Assignment
Every entry below, first to last, should be restated word for word.

***

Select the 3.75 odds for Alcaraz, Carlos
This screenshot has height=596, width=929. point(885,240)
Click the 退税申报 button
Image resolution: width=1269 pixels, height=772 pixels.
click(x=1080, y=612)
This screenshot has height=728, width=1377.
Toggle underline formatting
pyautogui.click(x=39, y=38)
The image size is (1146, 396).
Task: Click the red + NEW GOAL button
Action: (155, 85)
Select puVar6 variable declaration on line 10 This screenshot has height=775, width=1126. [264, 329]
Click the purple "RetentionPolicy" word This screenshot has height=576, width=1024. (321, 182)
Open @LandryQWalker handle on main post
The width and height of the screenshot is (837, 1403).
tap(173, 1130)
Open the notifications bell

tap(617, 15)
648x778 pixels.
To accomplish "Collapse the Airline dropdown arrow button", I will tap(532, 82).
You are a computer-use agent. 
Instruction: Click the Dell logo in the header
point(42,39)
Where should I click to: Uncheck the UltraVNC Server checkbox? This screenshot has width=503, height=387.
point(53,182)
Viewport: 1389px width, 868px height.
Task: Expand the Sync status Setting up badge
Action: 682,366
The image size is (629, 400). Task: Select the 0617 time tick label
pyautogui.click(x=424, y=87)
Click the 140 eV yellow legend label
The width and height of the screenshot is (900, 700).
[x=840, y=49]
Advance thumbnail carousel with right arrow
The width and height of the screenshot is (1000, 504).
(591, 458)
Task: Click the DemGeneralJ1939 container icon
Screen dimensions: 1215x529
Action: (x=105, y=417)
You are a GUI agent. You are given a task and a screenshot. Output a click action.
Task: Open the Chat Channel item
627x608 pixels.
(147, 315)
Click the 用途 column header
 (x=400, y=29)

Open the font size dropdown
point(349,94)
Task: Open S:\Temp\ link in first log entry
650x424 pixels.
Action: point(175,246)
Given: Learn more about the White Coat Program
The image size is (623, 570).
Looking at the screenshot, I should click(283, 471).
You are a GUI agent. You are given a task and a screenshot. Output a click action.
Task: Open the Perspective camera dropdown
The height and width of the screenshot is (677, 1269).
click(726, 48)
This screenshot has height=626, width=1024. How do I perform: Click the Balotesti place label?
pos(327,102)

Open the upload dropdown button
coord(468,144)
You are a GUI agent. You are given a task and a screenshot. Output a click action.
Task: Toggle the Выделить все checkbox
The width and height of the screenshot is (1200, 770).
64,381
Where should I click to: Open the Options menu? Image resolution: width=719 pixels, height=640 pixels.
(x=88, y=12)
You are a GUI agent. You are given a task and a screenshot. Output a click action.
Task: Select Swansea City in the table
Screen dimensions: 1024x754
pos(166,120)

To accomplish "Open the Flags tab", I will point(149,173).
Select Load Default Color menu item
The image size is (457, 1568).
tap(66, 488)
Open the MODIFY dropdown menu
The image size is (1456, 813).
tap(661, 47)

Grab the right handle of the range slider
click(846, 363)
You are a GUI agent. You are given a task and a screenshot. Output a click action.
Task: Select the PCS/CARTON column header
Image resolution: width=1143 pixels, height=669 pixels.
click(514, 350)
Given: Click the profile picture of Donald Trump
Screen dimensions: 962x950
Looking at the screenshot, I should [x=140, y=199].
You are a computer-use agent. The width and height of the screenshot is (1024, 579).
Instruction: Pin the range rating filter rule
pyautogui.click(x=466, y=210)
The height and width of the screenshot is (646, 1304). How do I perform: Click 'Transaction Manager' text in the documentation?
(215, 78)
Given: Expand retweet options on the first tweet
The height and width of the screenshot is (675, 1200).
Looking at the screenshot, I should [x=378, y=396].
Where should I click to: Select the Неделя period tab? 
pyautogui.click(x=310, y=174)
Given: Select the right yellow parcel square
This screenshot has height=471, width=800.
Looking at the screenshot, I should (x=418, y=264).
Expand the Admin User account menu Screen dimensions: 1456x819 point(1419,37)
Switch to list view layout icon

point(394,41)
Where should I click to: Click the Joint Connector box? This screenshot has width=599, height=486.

***

Exercise result
Select the 3.75 odds for Alcaraz, Carlos
This screenshot has height=596, width=929. point(885,240)
Click the 退税申报 button
Image resolution: width=1269 pixels, height=772 pixels.
click(x=1080, y=612)
This screenshot has height=728, width=1377.
Toggle underline formatting
pyautogui.click(x=39, y=38)
The image size is (1146, 396).
Task: Click the red + NEW GOAL button
Action: (155, 85)
Select puVar6 variable declaration on line 10 This screenshot has height=775, width=1126. [264, 329]
Click the purple "RetentionPolicy" word This screenshot has height=576, width=1024. (321, 182)
Open @LandryQWalker handle on main post
The width and height of the screenshot is (837, 1403).
tap(173, 1130)
Open the notifications bell

tap(617, 15)
648x778 pixels.
To accomplish "Collapse the Airline dropdown arrow button", I will tap(532, 82).
You are a computer-use agent. 
Instruction: Click the Dell logo in the header
point(42,39)
Where should I click to: Uncheck the UltraVNC Server checkbox? This screenshot has width=503, height=387.
point(53,182)
Viewport: 1389px width, 868px height.
Task: Expand the Sync status Setting up badge
Action: 682,366
The image size is (629, 400). Task: Select the 0617 time tick label
pyautogui.click(x=424, y=87)
Click the 140 eV yellow legend label
The width and height of the screenshot is (900, 700).
[x=840, y=49]
Advance thumbnail carousel with right arrow
The width and height of the screenshot is (1000, 504).
(591, 458)
Task: Click the DemGeneralJ1939 container icon
Screen dimensions: 1215x529
Action: (x=105, y=417)
You are a GUI agent. You are given a task and a screenshot. Output a click action.
Task: Open the Chat Channel item
627x608 pixels.
(147, 315)
Click the 用途 column header
 (x=400, y=29)

Open the font size dropdown
point(349,94)
Task: Open S:\Temp\ link in first log entry
650x424 pixels.
Action: point(175,246)
Given: Learn more about the White Coat Program
The image size is (623, 570).
Looking at the screenshot, I should click(283, 471).
You are a GUI agent. You are given a task and a screenshot. Output a click action.
Task: Open the Perspective camera dropdown
The height and width of the screenshot is (677, 1269).
click(726, 48)
This screenshot has height=626, width=1024. How do I perform: Click the Balotesti place label?
pos(327,102)

Open the upload dropdown button
coord(468,144)
You are a GUI agent. You are given a task and a screenshot. Output a click action.
Task: Toggle the Выделить все checkbox
The width and height of the screenshot is (1200, 770).
64,381
Where should I click to: Open the Options menu? Image resolution: width=719 pixels, height=640 pixels.
(x=88, y=12)
You are a GUI agent. You are given a task and a screenshot. Output a click action.
Task: Select Swansea City in the table
Screen dimensions: 1024x754
pos(166,120)

To accomplish "Open the Flags tab", I will point(149,173).
Select Load Default Color menu item
The image size is (457, 1568).
tap(66, 488)
Open the MODIFY dropdown menu
The image size is (1456, 813).
tap(661, 47)

Grab the right handle of the range slider
click(846, 363)
You are a GUI agent. You are given a task and a screenshot. Output a click action.
Task: Select the PCS/CARTON column header
Image resolution: width=1143 pixels, height=669 pixels.
click(514, 350)
Given: Click the profile picture of Donald Trump
Screen dimensions: 962x950
Looking at the screenshot, I should [x=140, y=199].
You are a computer-use agent. The width and height of the screenshot is (1024, 579).
Instruction: Pin the range rating filter rule
pyautogui.click(x=466, y=210)
The height and width of the screenshot is (646, 1304). How do I perform: Click 'Transaction Manager' text in the documentation?
(215, 78)
Given: Expand retweet options on the first tweet
The height and width of the screenshot is (675, 1200).
Looking at the screenshot, I should [x=378, y=396].
Where should I click to: Select the Неделя period tab? 
pyautogui.click(x=310, y=174)
Given: Select the right yellow parcel square
This screenshot has height=471, width=800.
Looking at the screenshot, I should (x=418, y=264).
Expand the Admin User account menu Screen dimensions: 1456x819 point(1419,37)
Switch to list view layout icon

point(394,41)
Where should I click to: Click the Joint Connector box? This screenshot has width=599, height=486.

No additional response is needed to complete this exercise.